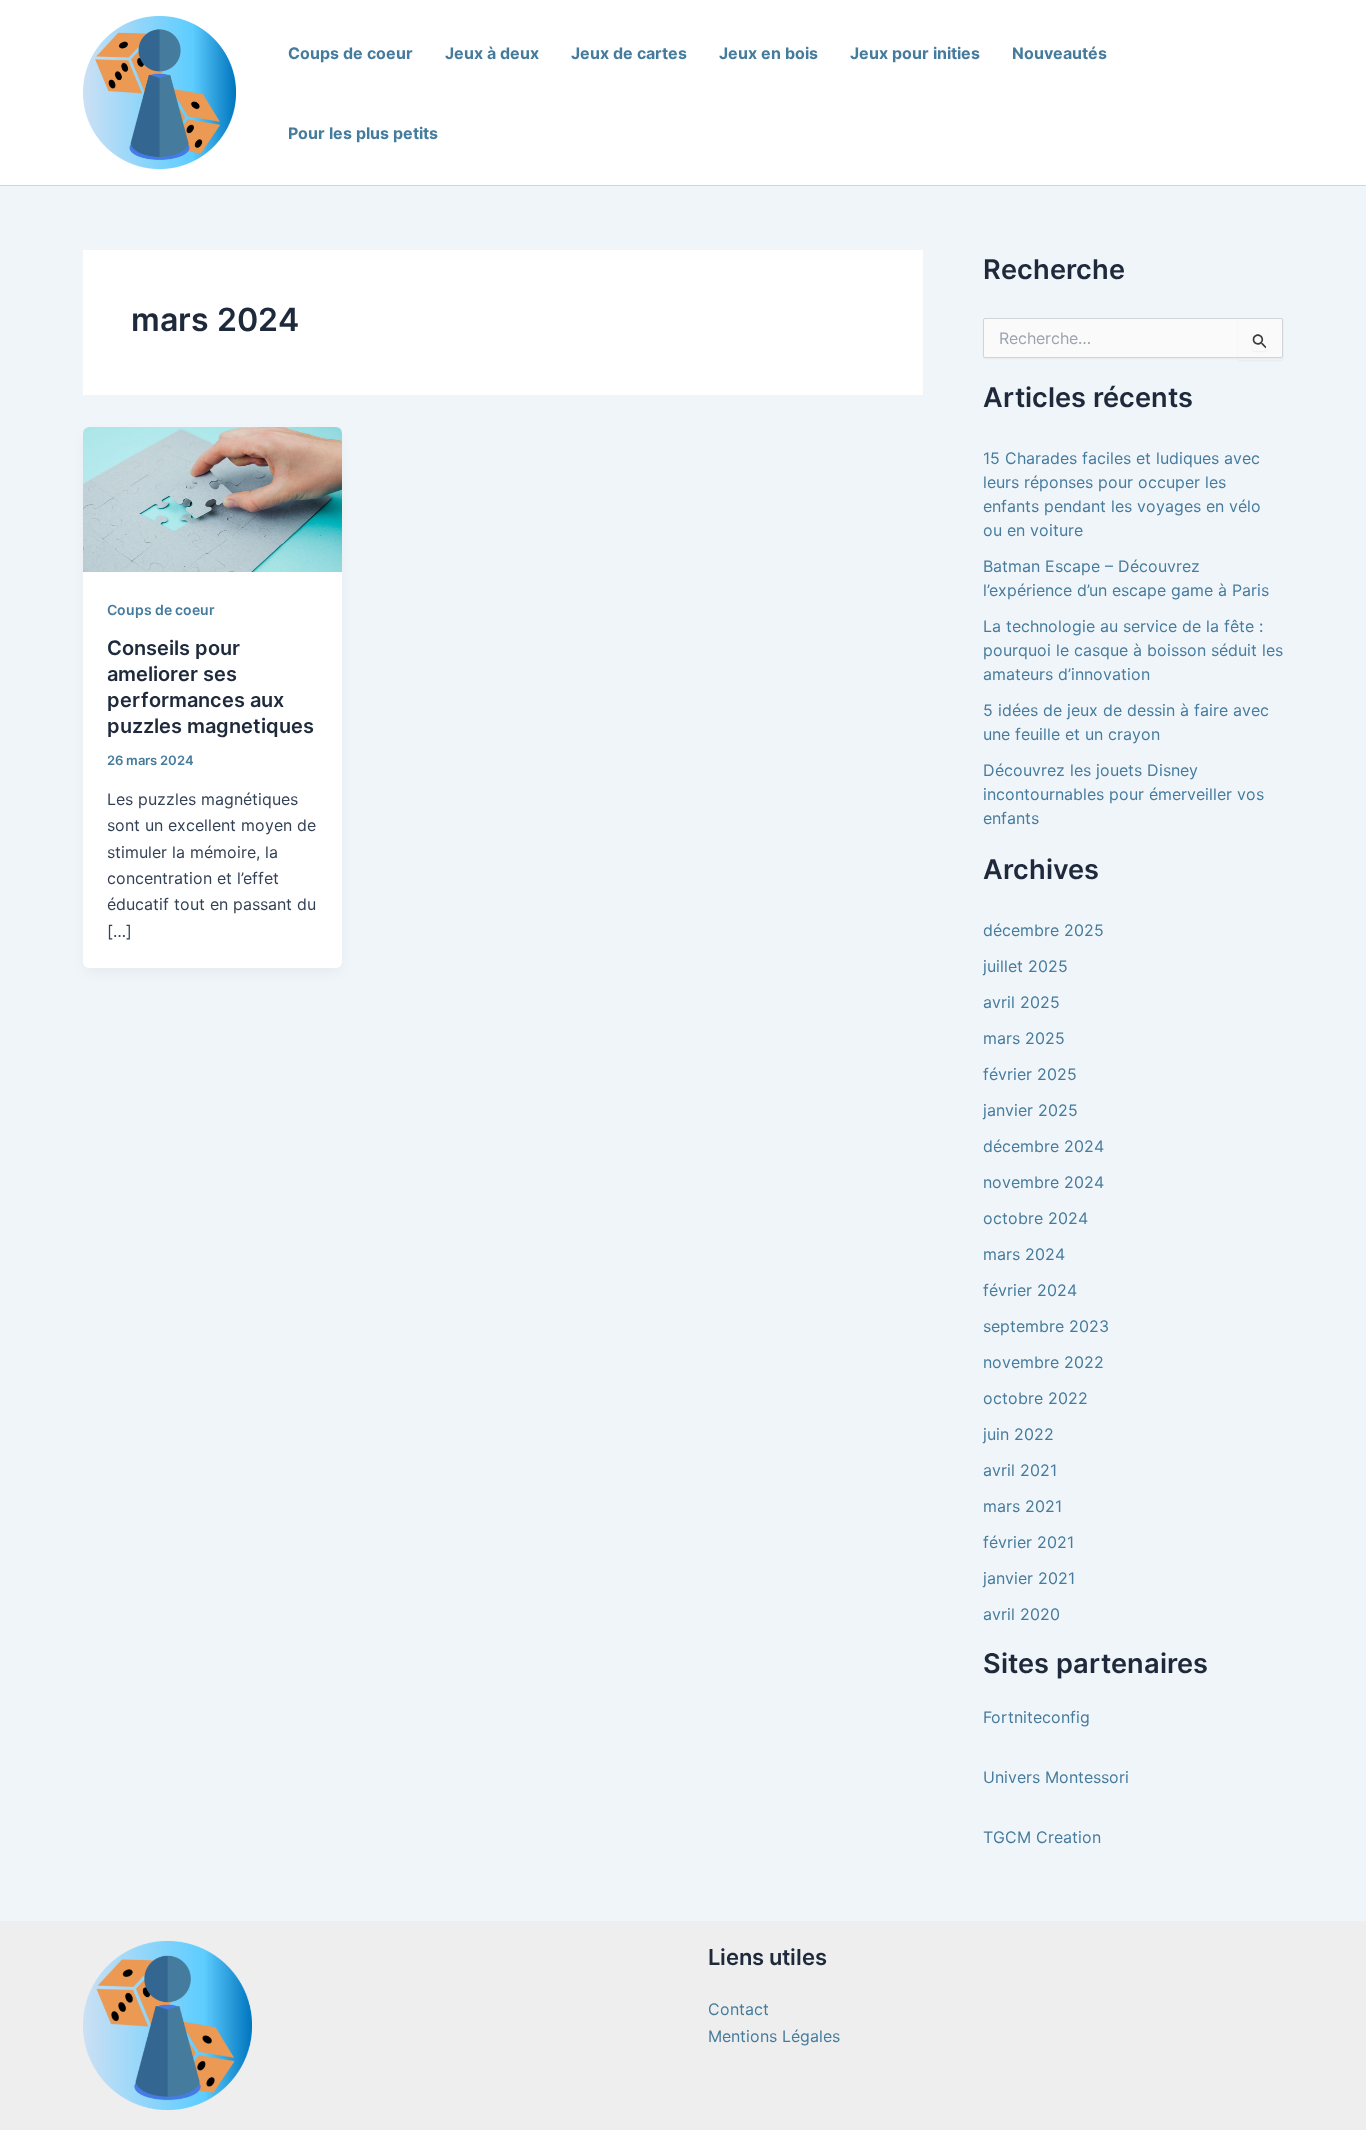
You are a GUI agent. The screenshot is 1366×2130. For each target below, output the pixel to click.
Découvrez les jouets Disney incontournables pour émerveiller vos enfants (1123, 794)
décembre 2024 (1043, 1146)
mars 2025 (1024, 1038)
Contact (738, 2009)
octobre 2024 (1035, 1218)
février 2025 (1030, 1074)
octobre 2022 (1035, 1398)
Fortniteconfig (1036, 1717)
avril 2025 (1021, 1002)
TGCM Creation (1042, 1837)
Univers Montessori (1056, 1777)
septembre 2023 (1046, 1326)
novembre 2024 (1043, 1182)
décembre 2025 (1043, 930)
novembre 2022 (1043, 1362)
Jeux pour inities (915, 53)
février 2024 (1030, 1290)
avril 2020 (1021, 1614)
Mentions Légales (774, 2036)
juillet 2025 (1025, 966)
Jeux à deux (492, 53)
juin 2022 (1018, 1434)
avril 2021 (1020, 1470)
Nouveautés (1059, 53)
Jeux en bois (768, 53)
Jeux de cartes (629, 53)
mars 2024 (1024, 1254)
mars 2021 (1022, 1506)
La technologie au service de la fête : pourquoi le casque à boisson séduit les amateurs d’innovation (1133, 650)
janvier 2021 (1029, 1578)
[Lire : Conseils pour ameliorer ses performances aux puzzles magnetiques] (212, 498)
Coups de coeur (350, 53)
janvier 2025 (1030, 1110)
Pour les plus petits (363, 133)
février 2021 (1028, 1542)
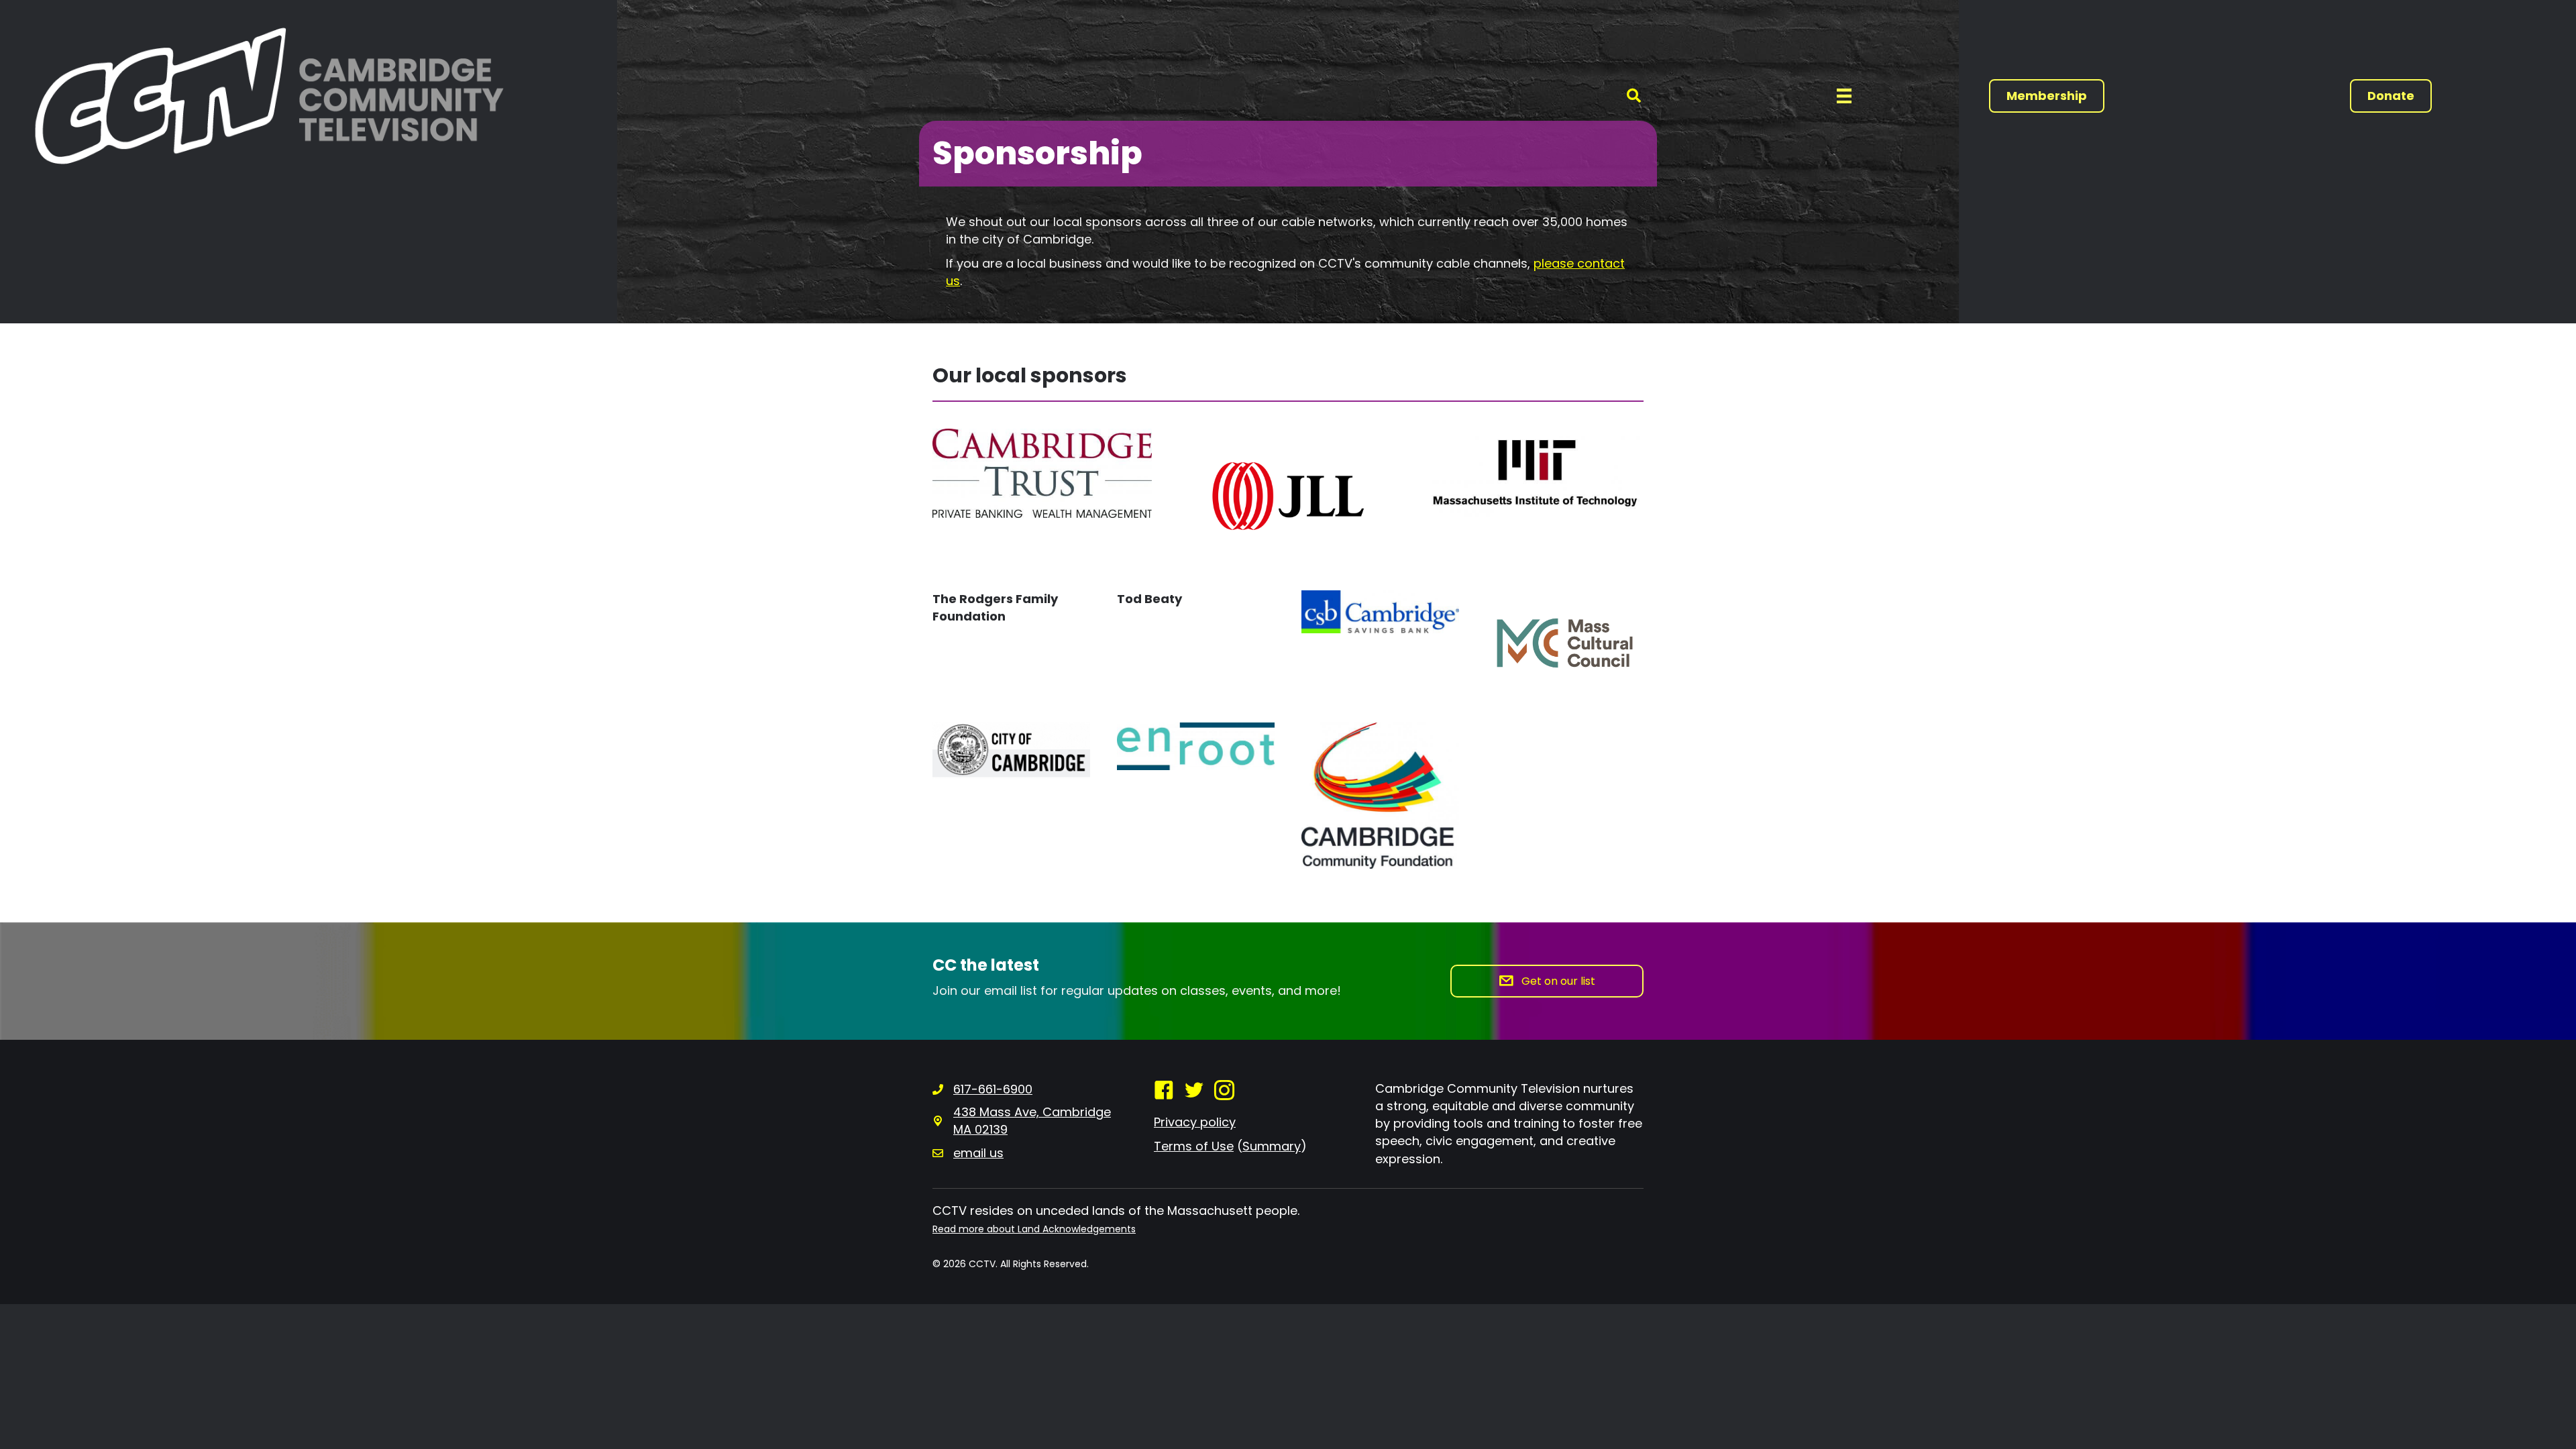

· · · ·

[WORK TO COMPLETE]
The answer must be the full listing retyped exactly, with no pictures in it.

[SOLUTION TO THIS PROBLEM]
You are a GUI agent. The screenshot is 1366×2130. For each target below, output the pixel to click.
Découvrez les jouets Disney incontournables pour émerveiller vos enfants (1123, 794)
décembre 2024 (1043, 1146)
mars 2025 (1024, 1038)
Contact (738, 2009)
octobre 2024 (1035, 1218)
février 2025 (1030, 1074)
octobre 2022 (1035, 1398)
Fortniteconfig (1036, 1717)
avril 2025 (1021, 1002)
TGCM Creation (1042, 1837)
Univers Montessori (1056, 1777)
septembre 2023 (1046, 1326)
novembre 2024 (1043, 1182)
décembre 2025 (1043, 930)
novembre 2022 (1043, 1362)
Jeux pour inities (915, 53)
février 2024 (1030, 1290)
avril 2020 (1021, 1614)
Mentions Légales (774, 2036)
juillet 2025 (1025, 966)
Jeux à deux (492, 53)
juin 2022 (1018, 1434)
avril 2021 (1020, 1470)
Nouveautés (1059, 53)
Jeux en bois (768, 53)
Jeux de cartes (629, 53)
mars 2024 (1024, 1254)
mars 2021 (1022, 1506)
La technologie au service de la fête : pourquoi le casque à boisson séduit les amateurs d’innovation (1133, 650)
janvier 2021 (1029, 1578)
[Lire : Conseils pour ameliorer ses performances aux puzzles magnetiques] (212, 498)
Coups de coeur (350, 53)
janvier 2025 (1030, 1110)
Pour les plus petits (363, 133)
février 2021 (1028, 1542)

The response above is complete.